▸ **EXTRACT**:
# Yellow Stringy Wood?



## lumbering on (Jul 13, 2013)

Picked up some curbside wood.

The fiskars is bouncing off the surface,
inside is yellow and stringy,

any thoughts on what it is?

Will it dry in 2 yrs or 3?

will get pics tomorrow.


----------



## wesessiah (Jul 13, 2013)

my pin oak and sweet gum match that description, but pics will probably confirm it to be something completely different.


----------



## TreePointer (Jul 14, 2013)

Pics.

Bright yellow when freshly cut usually means black locust around here.
Stringy usually means elm or hickory that's been sitting around.
Could be something else, too.  Need pics.


----------



## DexterDay (Jul 14, 2013)

Elm is 1st thing that comes to mind.

Is the heartwood a different color? Is it all the same color?


----------



## Woody Stover (Jul 14, 2013)

Yellow could be Mulberry, BL or Hedge. Hedge is the brightest yellow. Need bark and split pics to be sure, though.


----------



## ScotO (Jul 14, 2013)

we need PICS.......then we'll confirm what it is!


----------



## MasterMech (Jul 14, 2013)

Barberry?


----------



## Ram 1500 with an axe... (Jul 14, 2013)

I think I had some tulip that was yellow inside...


----------



## Woody Stover (Jul 14, 2013)

Ram 1500 with an axe... said:


> I think I had some tulip that was yellow inside...


Usually splits clean not stringy, though.


----------



## paul bunion (Jul 14, 2013)

Yellow and stringy.  Is there such a species called Piss Elm?  .


----------



## Backwoods Savage (Jul 14, 2013)

Yellow and stringy. Could be string cheese. Have you tried taking a bite?


----------



## cygnus (Jul 14, 2013)

Mulberry or locust.


----------



## ChadD (Jul 14, 2013)

Elm


----------



## Paulywalnut (Jul 14, 2013)

Hedge or mulberry. Excellent firewood. 2-3 years. All could change with pics.


----------

▸ **STATED PROBLEM**: Reproduce the portion of the yellow stringy wood thread above, from "## lumbering on" to "get pics tomorrow.".

▸ **DATA**:
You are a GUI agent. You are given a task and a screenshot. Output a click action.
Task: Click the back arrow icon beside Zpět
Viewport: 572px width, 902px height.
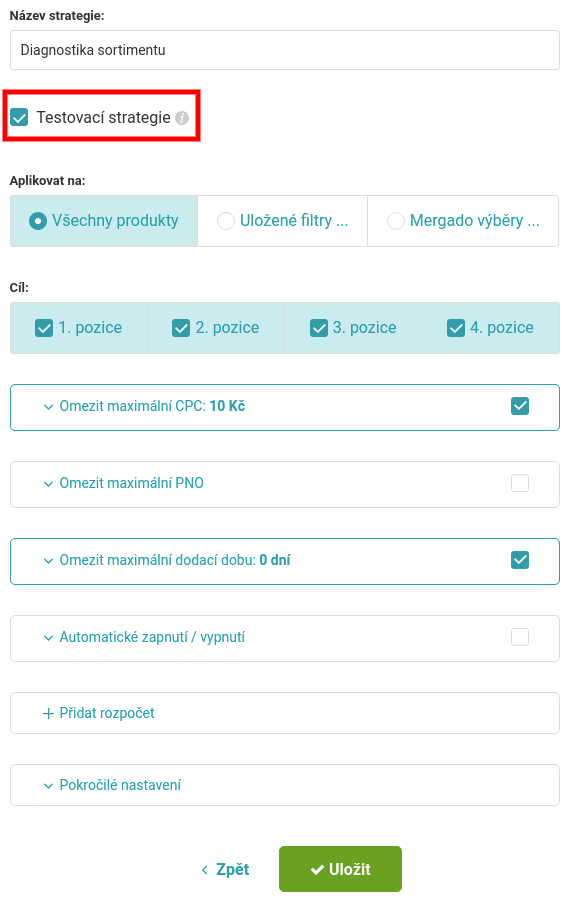click(204, 870)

▸ **EXERCISE RESPONSE**:
## lumbering on (Jul 13, 2013)

Picked up some curbside wood.

The fiskars is bouncing off the surface,
inside is yellow and stringy,

any thoughts on what it is?

Will it dry in 2 yrs or 3?

will get pics tomorrow.